Georgia Homestead Exemption Calculator 2025 — Property-Tax Savings

See what the Georgia homestead exemption saves you: estimated property tax before and after, using the Georgia median effective rate. Instant, in your browser.

Free Georgia homestead exemption calculator for 2025. Enter a home value to estimate annual property tax using the Georgia median effective rate of 0.77% (U.S. Census/WalletHub 2026) and the Georgia general homestead exemption ($2,000 off assessed value) to show your bill before and after. Runs entirely in your browser; no data sent to any server. It runs free in your browser on Gera Tools, with nothing uploaded.

Last updated Source: Gera Tools

How much does the Georgia homestead exemption save?

Georgia's standard state homestead exemption removes $2,000 of the 40%-of-market assessed value (counties often add larger local exemptions). That removes about $5,000 of value, saving roughly $39 a year on the Georgia median home at the 0.77% median effective rate. Your saving scales with your local rate.

Georgia Homestead Exemption Calculator 2025

A homestead exemption lowers the property tax on your primary residence. Georgia’s median effective property-tax rate is 0.77% of home value — on the Georgia median home ($304,000) that is about $2,341 a year (WalletHub ‘Property Taxes by State in 2026’ (U.S. Census Bureau ACS, collected 2026-01-29)).

Georgia’s standard state homestead exemption removes $2,000 of the 40%-of-market assessed value (counties often add larger local exemptions). Because that removes about $5,000 of market value before the rate applies, it saves roughly $39 a year on the Georgia median home.

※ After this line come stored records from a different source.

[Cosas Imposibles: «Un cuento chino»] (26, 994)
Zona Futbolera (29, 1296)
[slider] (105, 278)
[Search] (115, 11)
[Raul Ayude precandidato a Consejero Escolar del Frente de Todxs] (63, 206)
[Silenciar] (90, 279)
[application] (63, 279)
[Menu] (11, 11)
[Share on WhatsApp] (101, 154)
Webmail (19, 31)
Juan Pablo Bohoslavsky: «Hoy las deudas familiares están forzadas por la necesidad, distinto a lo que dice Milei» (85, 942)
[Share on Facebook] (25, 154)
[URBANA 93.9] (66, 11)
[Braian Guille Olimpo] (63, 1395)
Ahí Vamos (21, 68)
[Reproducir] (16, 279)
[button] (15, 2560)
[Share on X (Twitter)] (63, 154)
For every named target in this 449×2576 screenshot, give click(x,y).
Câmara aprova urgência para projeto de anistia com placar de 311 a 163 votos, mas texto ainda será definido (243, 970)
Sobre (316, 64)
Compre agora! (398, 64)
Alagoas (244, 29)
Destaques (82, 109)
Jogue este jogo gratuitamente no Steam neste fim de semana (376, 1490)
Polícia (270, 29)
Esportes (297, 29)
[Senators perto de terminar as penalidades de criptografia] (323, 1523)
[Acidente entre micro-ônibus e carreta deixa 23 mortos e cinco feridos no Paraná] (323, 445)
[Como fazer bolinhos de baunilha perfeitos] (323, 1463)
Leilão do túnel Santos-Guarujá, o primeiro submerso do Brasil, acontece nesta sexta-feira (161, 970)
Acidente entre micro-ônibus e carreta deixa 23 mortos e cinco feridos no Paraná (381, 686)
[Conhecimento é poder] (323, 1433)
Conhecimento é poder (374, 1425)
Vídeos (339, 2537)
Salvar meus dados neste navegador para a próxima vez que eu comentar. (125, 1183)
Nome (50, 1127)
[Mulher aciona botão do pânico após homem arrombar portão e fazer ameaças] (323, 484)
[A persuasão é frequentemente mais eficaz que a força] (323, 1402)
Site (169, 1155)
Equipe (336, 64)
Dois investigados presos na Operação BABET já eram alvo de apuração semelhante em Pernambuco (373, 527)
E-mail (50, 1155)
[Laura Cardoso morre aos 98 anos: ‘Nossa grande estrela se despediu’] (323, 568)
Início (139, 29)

Enter your home value below. The estimate uses the Georgia median effective rate, so it is a starting point — your actual bill depends on your county’s millage and assessment. Senior, veteran and disability relief is additional. Everything runs in your browser; no value or personal data is transmitted.

Verify with the authority: confirm the current homestead rules and your local rate with the Georgia Department of Revenue.